Le chapitre 3 s’intéresse à la composition des juridictions et privilégie la tenue d’audience à juge unique. Plusieurs dérogations sont en effet prévues pour faciliter le recours à la procédure de juge unique, toujours sous réserve d’un renvoi en cas de complexité ou de gravité des faits. Ainsi, la chambre de l’instruction peut statuer, en matière correctionnelle, en n’étant composée que de son seul président, ou d’un magistrat désigné pour le remplacer, sur décision du premier président de la cour d’appel constatant que la réunion de la formation collégiale de la juridiction n’est pas possible. De même, le tribunal correctionnel peut statuer, quelle que soit la nature du délit dont il est saisi et quel que soit le mode de sa saisine, en n’étant composé que de son seul président, ou du magistrat désigné pour le remplacer, sur décision du président du tribunal judiciaire. Quant à la chambre des appels correctionnels et à la chambre spéciale des mineurs, elles peuvent statuer, dans tous les cas, en n’étant composées que de leur seul président, ou d’un magistrat désigné pour le remplacer, sur décision du premier président de la cour d’appel (art. 9).

En outre,

• sur décision du président du tribunal judiciaire, le tribunal pour enfants peut statuer en n’étant composé que de son seul président, ou d’un juge des enfants, et à défaut d’un magistrat désigné pour le remplacer (art. 10) ;

• sur décision du président du tribunal judiciaire ou du premier président de la cour d’appel, le tribunal de l’application des peines et la chambre de l’application des peines de la cour d’appel peuvent être composés de leur seul président, ou du magistrat désigné pour le remplacer (art. 11) ;

• si des juges d’instruction sont absents, malades ou autrement empêchés, le président du tribunal judiciaire ou, en cas d’empêchement, le magistrat qui le remplace désigne, dans un tableau de roulement, le ou les magistrats du siège pour exercer les fonctions de juge d’instruction (art. 12).

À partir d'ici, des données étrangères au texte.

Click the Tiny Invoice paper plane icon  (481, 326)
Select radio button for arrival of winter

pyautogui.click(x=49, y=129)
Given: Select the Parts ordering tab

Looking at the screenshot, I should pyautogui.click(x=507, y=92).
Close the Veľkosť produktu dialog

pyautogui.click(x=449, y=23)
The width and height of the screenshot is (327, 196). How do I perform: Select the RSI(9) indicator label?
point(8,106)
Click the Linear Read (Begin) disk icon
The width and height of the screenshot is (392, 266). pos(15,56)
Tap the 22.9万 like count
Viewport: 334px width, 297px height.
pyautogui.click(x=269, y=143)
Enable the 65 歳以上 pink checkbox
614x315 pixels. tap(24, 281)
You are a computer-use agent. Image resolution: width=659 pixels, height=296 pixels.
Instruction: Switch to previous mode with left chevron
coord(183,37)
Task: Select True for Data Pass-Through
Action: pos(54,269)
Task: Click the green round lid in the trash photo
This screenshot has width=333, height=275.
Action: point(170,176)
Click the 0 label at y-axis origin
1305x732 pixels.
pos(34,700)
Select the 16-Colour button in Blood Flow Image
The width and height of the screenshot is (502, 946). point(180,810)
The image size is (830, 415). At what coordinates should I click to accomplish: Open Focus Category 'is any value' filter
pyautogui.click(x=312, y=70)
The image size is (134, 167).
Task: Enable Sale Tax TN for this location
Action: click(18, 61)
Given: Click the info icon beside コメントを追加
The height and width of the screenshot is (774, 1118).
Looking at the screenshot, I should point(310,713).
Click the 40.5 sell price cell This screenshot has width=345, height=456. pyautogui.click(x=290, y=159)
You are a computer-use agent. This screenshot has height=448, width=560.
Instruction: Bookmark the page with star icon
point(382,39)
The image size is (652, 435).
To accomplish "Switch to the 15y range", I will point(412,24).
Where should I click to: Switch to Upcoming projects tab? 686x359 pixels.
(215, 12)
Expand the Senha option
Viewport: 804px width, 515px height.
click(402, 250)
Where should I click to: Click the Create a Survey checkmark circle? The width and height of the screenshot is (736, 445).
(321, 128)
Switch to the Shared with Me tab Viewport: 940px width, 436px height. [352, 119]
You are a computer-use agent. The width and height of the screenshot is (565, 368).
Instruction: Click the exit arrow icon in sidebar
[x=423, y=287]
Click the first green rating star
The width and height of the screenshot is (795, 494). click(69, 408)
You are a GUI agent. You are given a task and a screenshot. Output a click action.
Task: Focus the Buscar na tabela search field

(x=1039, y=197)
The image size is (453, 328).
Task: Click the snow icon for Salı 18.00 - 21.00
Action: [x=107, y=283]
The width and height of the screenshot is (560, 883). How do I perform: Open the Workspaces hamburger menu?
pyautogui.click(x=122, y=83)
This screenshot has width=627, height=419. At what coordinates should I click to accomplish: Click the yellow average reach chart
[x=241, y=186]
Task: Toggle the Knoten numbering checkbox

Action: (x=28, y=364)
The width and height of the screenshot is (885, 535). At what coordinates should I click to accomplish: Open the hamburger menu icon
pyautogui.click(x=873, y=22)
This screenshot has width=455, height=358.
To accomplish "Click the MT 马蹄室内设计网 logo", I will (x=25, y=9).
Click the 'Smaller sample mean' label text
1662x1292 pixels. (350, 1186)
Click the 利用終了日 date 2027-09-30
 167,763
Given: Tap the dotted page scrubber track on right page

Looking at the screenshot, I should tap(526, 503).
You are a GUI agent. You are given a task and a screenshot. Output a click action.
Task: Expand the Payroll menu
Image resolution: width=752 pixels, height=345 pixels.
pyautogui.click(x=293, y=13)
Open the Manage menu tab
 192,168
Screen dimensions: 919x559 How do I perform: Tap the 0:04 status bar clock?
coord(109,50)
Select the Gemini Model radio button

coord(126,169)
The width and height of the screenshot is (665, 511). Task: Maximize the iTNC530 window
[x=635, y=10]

Durant la crise sanitaire, le législateur permet donc aux juridictions, pour des raisons pratiques évidentes, de s’affranchir de certains principes directeurs de la procédure pénale comme la publicité des débats et la collégialité.

Le chapitre 4, composé de deux articles, concerne la garde à vue. Il y est prévu que l’entretien avec un avocat de la personne gardée à vue ou placée en rétention douanière, ainsi que l’assistance de la personne par un avocat au cours de ses auditions, peut se dérouler par l’intermédiaire d’un moyen de communication électronique, y compris téléphonique, dans des conditions garantissant la confidentialité des échanges (art. 13). En outre, les prolongations des gardes à vue des mineurs âgés de 16 à 18 ans, ainsi que les prolongations des gardes à vue prévues par l’article 706-88 du code de procédure pénale peuvent intervenir sans présentation de la personne devant le magistrat compétent (art. 14).

Le chapitre 5 aborde la thématique de la détention provisoire. Les articles 15 à 20 permettent de prolonger les délais maximums de placement en détention provisoire et d’assignation à résidence durant l’instruction et pour l’audiencement.

Le chapitre 6 est relatif à l’affectation des détenus et à l’exécution des peines privatives de liberté. Il permet, des articles 21 à 29, d’assouplir les conditions de fin de peine, en prévoyant notamment des réductions de peine de deux mois liées aux circonstances exceptionnelles.

Enfin, le chapitre 7 concerne les mineurs poursuivis ou condamnés. Il permet la prorogation pour une durée qui ne peut excéder quatre mois des mesures de placement ordonnées par le juge des enfants.

En définitive, cette ordonnance crée, pour faire face à la crise sanitaire, une nouvelle justice pénale. Cette justice d’exception n’est pas limitée à la durée du confinement. En effet, ces nouvelles règles sont applicables sur l’ensemble du territoire de la République jusqu’à l’expiration d’un délai d’un mois à compter de la date de cessation de l’état d’urgence sanitaire déclaré dans les conditions de l’article 4 de la loi du 23 mars 2020.